-- SOURCE TEXT --

□ □ □ □ □ □ □

This means that a thief could request to withdraw his or her money from an exchange, but alter the hash of the transaction before it is recorded on the blockchain, a virtual ledger recording all Bitcoin transactions.

By altering it, the transaction appears as if it is another one entirely, meaning the thief can then prompt the exchange to send the money again by claiming there is no record of the money going through, thereby gaining twice the amount.

The Bitcoin Foundation fixed the bug in an update to the protocol, but critics claim Mt. Gox failed to implement the update.

The flaw’s impact comes at a time when the HMRC is considering how to tax Bitcoin, and Robinson conceded that the news may harm the cryptocurrency’s chances of mass adoption.

"It will delay widespread acceptance of Bitcoin," he said. "But in the long term [Bitcoin] has a lot of advantages.

□ □ □ □ □ □ □

Stored data
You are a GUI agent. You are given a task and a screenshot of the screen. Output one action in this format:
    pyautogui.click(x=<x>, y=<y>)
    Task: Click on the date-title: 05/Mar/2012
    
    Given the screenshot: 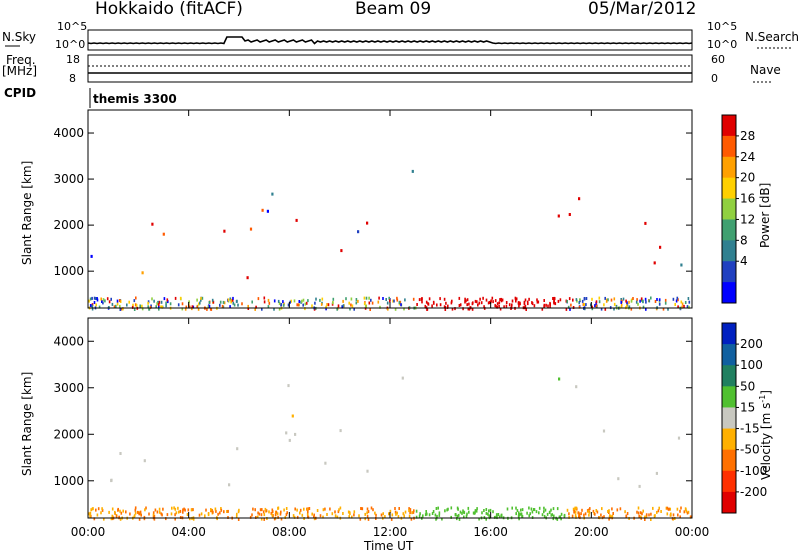 What is the action you would take?
    pyautogui.click(x=642, y=10)
    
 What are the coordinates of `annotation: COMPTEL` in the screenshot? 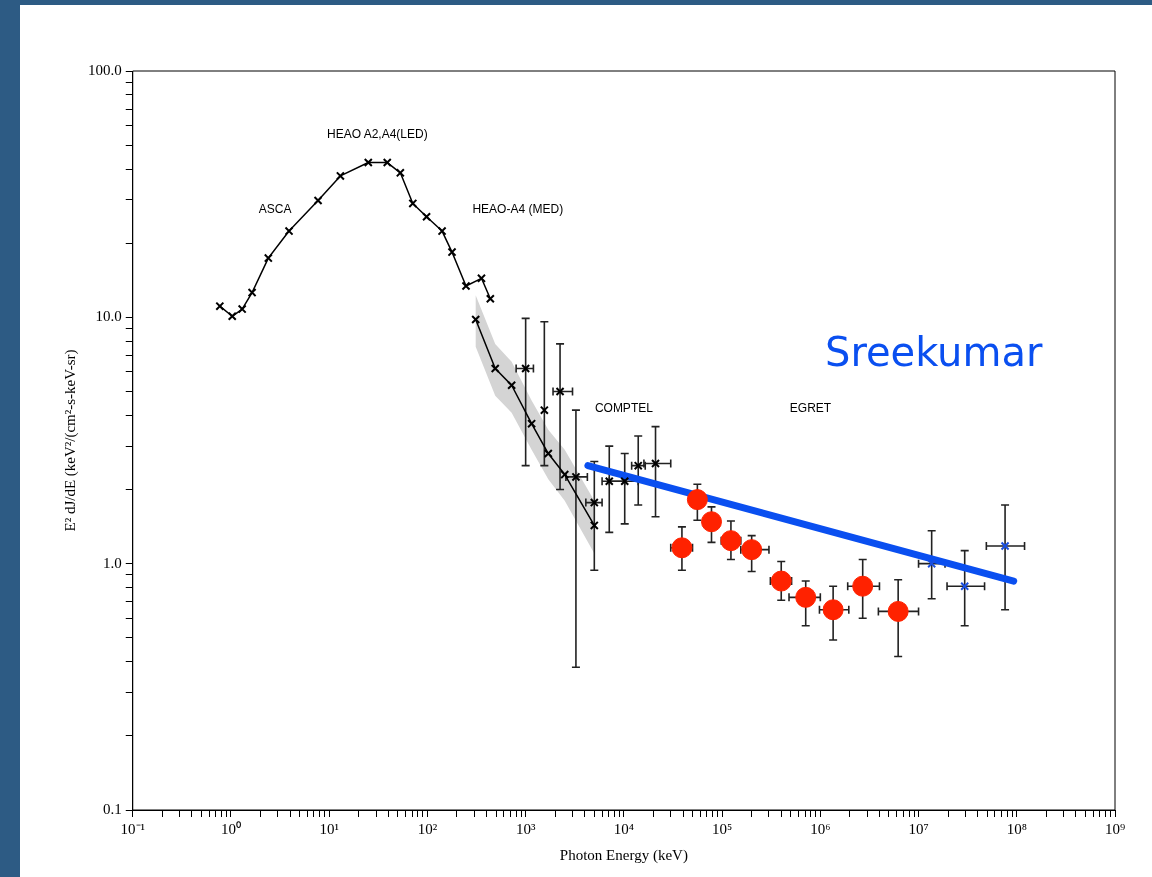 It's located at (624, 408).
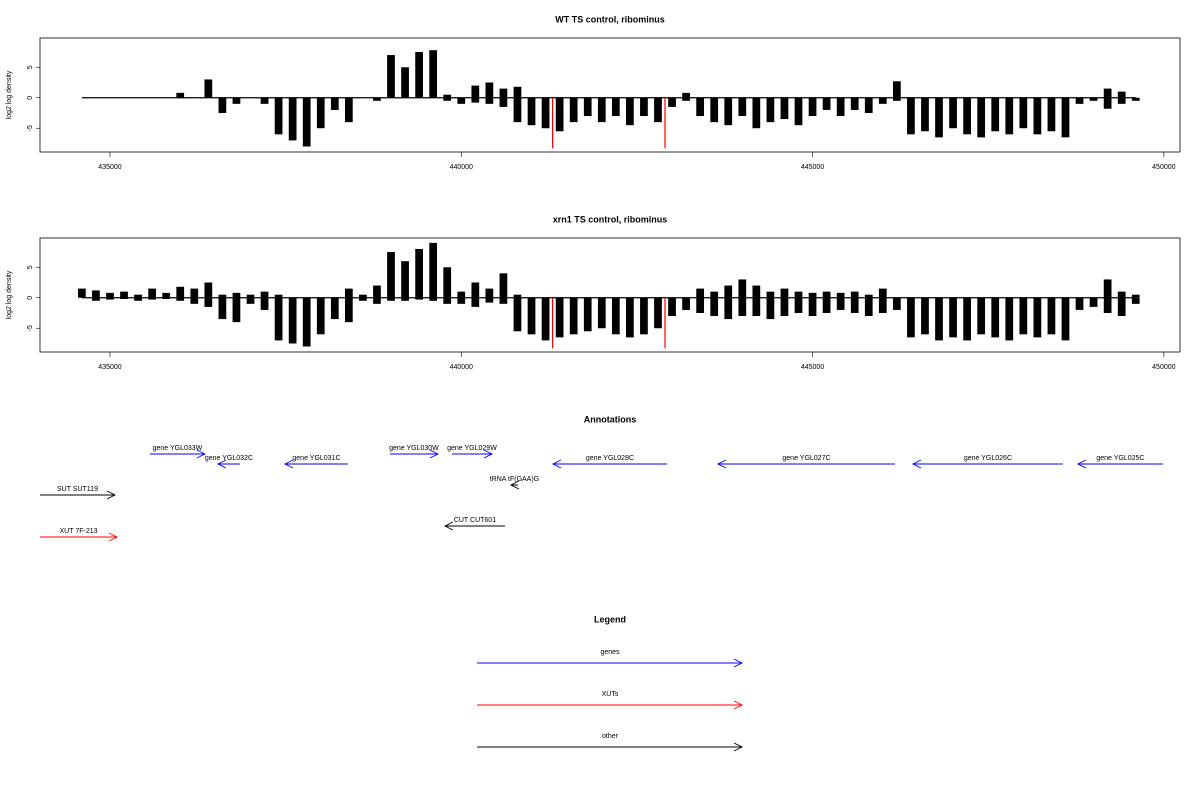  Describe the element at coordinates (610, 705) in the screenshot. I see `legend-arrow` at that location.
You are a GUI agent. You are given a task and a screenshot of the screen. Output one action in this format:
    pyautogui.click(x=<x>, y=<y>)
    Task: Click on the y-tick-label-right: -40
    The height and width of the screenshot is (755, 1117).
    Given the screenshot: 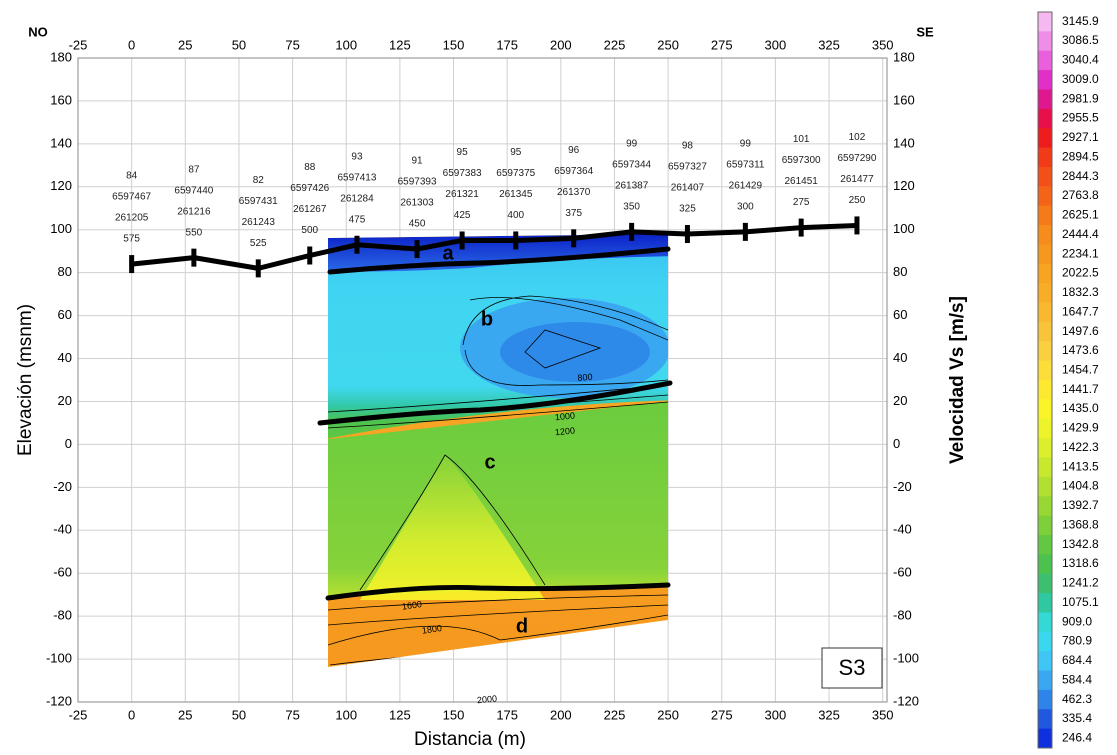 What is the action you would take?
    pyautogui.click(x=902, y=530)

□ □ □ □ □ □ □

-- PROBLEMS TO WORK ON --
• a. According to the Bitcoin news passage, why does altering a transaction's hash let a thief collect the withdrawal twice?
• b. Rewrite the Bitcoin news passage, beginning at the words "The flaw’s impact" and stopping after "lot of advantages.", with "broad" in place of "widespread".
• c. Carry the Bitcoin news article forward from the point where it stops.

-- RESPONSES --
• a. Once the hash is altered, the transaction looks like an entirely different one. The thief can then tell the exchange there is no record of the money going through and get it sent a second time.

• b.
The flaw’s impact comes at a time when the HMRC is considering how to tax Bitcoin, and Robinson conceded that the news may harm the cryptocurrency’s chances of mass adoption.

"It will delay broad acceptance of Bitcoin," he said. "But in the long term [Bitcoin] has a lot of advantages.

• c.
"We will see a lot more flow of VC money into Bitcoin businesses and that will strengthen it so something like this can never happen again."

Robinson is one of eight British Bitcoin community representatives in discussions with the taxman over how it will classify the digital medium of exchange, and told CBR they will meet again with HMRC next week.

"We’re very pro-regulation," he said. "If anything this makes it even more clear that regulation would be good.

"The first step in regulating it is classifying it. Ideally it would be the same as any other currency but that’s a big ask."